REQUIREMENT.
Every entry must be given again exactly.

RECORDS SUPPLIED.
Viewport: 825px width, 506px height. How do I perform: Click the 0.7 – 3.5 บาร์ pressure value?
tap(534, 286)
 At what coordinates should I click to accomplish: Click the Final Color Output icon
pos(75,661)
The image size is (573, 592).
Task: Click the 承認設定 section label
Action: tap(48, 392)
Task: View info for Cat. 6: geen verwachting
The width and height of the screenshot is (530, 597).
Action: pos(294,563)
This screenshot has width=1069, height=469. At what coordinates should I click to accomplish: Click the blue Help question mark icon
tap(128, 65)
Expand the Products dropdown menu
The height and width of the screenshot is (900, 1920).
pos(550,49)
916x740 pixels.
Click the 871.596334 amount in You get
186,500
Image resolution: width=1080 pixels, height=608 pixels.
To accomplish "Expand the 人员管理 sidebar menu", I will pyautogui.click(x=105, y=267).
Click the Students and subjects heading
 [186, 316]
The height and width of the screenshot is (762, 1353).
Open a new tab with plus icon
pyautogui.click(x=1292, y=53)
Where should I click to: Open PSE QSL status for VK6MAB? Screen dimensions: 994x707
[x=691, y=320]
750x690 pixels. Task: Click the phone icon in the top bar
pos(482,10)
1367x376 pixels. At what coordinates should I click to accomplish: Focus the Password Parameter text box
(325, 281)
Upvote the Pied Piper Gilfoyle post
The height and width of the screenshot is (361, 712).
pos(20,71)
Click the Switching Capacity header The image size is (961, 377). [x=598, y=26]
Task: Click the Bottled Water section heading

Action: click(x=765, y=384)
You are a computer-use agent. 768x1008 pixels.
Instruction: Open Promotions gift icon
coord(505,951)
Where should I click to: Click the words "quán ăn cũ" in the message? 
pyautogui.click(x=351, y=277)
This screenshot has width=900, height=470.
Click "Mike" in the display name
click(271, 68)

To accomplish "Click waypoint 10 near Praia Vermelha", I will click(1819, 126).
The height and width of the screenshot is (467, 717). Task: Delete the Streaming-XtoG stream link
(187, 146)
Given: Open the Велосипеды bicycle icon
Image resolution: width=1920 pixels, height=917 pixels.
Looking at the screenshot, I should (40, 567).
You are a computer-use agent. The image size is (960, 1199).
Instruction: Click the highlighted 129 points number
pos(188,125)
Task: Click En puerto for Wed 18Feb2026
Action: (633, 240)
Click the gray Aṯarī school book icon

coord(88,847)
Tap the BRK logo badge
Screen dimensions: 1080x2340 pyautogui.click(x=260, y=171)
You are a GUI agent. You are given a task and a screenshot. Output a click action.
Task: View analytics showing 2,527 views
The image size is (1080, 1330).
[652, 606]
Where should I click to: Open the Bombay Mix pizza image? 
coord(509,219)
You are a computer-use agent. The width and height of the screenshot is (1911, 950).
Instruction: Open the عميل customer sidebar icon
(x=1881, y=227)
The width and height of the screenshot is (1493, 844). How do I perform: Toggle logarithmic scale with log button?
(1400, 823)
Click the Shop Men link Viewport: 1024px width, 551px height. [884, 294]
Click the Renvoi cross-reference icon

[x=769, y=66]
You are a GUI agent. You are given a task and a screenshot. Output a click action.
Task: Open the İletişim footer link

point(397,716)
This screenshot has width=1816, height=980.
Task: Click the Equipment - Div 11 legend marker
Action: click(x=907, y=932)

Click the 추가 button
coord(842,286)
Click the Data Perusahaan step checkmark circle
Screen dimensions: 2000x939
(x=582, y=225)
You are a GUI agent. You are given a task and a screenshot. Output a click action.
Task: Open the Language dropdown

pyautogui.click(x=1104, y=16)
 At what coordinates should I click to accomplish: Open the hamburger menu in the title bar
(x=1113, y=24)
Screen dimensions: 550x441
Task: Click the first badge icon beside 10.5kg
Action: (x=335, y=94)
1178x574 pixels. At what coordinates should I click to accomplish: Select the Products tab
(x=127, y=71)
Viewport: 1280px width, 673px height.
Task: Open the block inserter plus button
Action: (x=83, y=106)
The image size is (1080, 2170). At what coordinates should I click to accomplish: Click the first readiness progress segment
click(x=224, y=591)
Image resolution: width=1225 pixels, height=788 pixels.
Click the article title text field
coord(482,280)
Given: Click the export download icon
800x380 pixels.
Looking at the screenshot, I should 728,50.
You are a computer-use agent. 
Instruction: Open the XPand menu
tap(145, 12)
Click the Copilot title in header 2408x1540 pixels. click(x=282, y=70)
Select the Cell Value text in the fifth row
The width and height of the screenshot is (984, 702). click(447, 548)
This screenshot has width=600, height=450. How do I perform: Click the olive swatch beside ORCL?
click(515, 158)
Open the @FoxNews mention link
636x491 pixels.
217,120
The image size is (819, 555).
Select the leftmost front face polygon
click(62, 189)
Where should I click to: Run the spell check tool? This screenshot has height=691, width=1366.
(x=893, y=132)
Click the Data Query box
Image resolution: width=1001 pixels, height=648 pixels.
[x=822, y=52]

FINAL ANSWER.
Viewport: 825px width, 506px height. How do I perform: Click the 0.7 – 3.5 บาร์ pressure value?
tap(534, 286)
 At what coordinates should I click to accomplish: Click the Final Color Output icon
pos(75,661)
The image size is (573, 592).
Task: Click the 承認設定 section label
Action: tap(48, 392)
Task: View info for Cat. 6: geen verwachting
The width and height of the screenshot is (530, 597).
Action: pos(294,563)
This screenshot has width=1069, height=469. At what coordinates should I click to accomplish: Click the blue Help question mark icon
tap(128, 65)
Expand the Products dropdown menu
The height and width of the screenshot is (900, 1920).
pos(550,49)
916x740 pixels.
Click the 871.596334 amount in You get
186,500
Image resolution: width=1080 pixels, height=608 pixels.
To accomplish "Expand the 人员管理 sidebar menu", I will pyautogui.click(x=105, y=267).
Click the Students and subjects heading
 [186, 316]
The height and width of the screenshot is (762, 1353).
Open a new tab with plus icon
pyautogui.click(x=1292, y=53)
Where should I click to: Open PSE QSL status for VK6MAB? Screen dimensions: 994x707
[x=691, y=320]
750x690 pixels. Task: Click the phone icon in the top bar
pos(482,10)
1367x376 pixels. At what coordinates should I click to accomplish: Focus the Password Parameter text box
(325, 281)
Upvote the Pied Piper Gilfoyle post
The height and width of the screenshot is (361, 712).
pos(20,71)
Click the Switching Capacity header The image size is (961, 377). [x=598, y=26]
Task: Click the Bottled Water section heading

Action: click(x=765, y=384)
You are a computer-use agent. 768x1008 pixels.
Instruction: Open Promotions gift icon
coord(505,951)
Where should I click to: Click the words "quán ăn cũ" in the message? 
pyautogui.click(x=351, y=277)
This screenshot has width=900, height=470.
Click "Mike" in the display name
click(271, 68)

To accomplish "Click waypoint 10 near Praia Vermelha", I will click(1819, 126).
The height and width of the screenshot is (467, 717). Task: Delete the Streaming-XtoG stream link
(187, 146)
Given: Open the Велосипеды bicycle icon
Image resolution: width=1920 pixels, height=917 pixels.
Looking at the screenshot, I should (40, 567).
You are a computer-use agent. The image size is (960, 1199).
Instruction: Click the highlighted 129 points number
pos(188,125)
Task: Click En puerto for Wed 18Feb2026
Action: (633, 240)
Click the gray Aṯarī school book icon

coord(88,847)
Tap the BRK logo badge
Screen dimensions: 1080x2340 pyautogui.click(x=260, y=171)
You are a GUI agent. You are given a task and a screenshot. Output a click action.
Task: View analytics showing 2,527 views
The image size is (1080, 1330).
[652, 606]
Where should I click to: Open the Bombay Mix pizza image? 
coord(509,219)
You are a computer-use agent. The width and height of the screenshot is (1911, 950).
Instruction: Open the عميل customer sidebar icon
(x=1881, y=227)
The width and height of the screenshot is (1493, 844). How do I perform: Toggle logarithmic scale with log button?
(1400, 823)
Click the Shop Men link Viewport: 1024px width, 551px height. [884, 294]
Click the Renvoi cross-reference icon

[x=769, y=66]
You are a GUI agent. You are given a task and a screenshot. Output a click action.
Task: Open the İletişim footer link

point(397,716)
This screenshot has width=1816, height=980.
Task: Click the Equipment - Div 11 legend marker
Action: click(x=907, y=932)

Click the 추가 button
coord(842,286)
Click the Data Perusahaan step checkmark circle
Screen dimensions: 2000x939
(x=582, y=225)
You are a GUI agent. You are given a task and a screenshot. Output a click action.
Task: Open the Language dropdown

pyautogui.click(x=1104, y=16)
 At what coordinates should I click to accomplish: Open the hamburger menu in the title bar
(x=1113, y=24)
Screen dimensions: 550x441
Task: Click the first badge icon beside 10.5kg
Action: (x=335, y=94)
1178x574 pixels. At what coordinates should I click to accomplish: Select the Products tab
(x=127, y=71)
Viewport: 1280px width, 673px height.
Task: Open the block inserter plus button
Action: (x=83, y=106)
The image size is (1080, 2170). At what coordinates should I click to accomplish: Click the first readiness progress segment
click(x=224, y=591)
Image resolution: width=1225 pixels, height=788 pixels.
Click the article title text field
coord(482,280)
Given: Click the export download icon
800x380 pixels.
Looking at the screenshot, I should 728,50.
You are a computer-use agent. 
Instruction: Open the XPand menu
tap(145, 12)
Click the Copilot title in header 2408x1540 pixels. click(x=282, y=70)
Select the Cell Value text in the fifth row
The width and height of the screenshot is (984, 702). click(447, 548)
This screenshot has width=600, height=450. How do I perform: Click the olive swatch beside ORCL?
click(515, 158)
Open the @FoxNews mention link
636x491 pixels.
217,120
The image size is (819, 555).
Select the leftmost front face polygon
click(62, 189)
Where should I click to: Run the spell check tool? This screenshot has height=691, width=1366.
(x=893, y=132)
Click the Data Query box
Image resolution: width=1001 pixels, height=648 pixels.
[x=822, y=52]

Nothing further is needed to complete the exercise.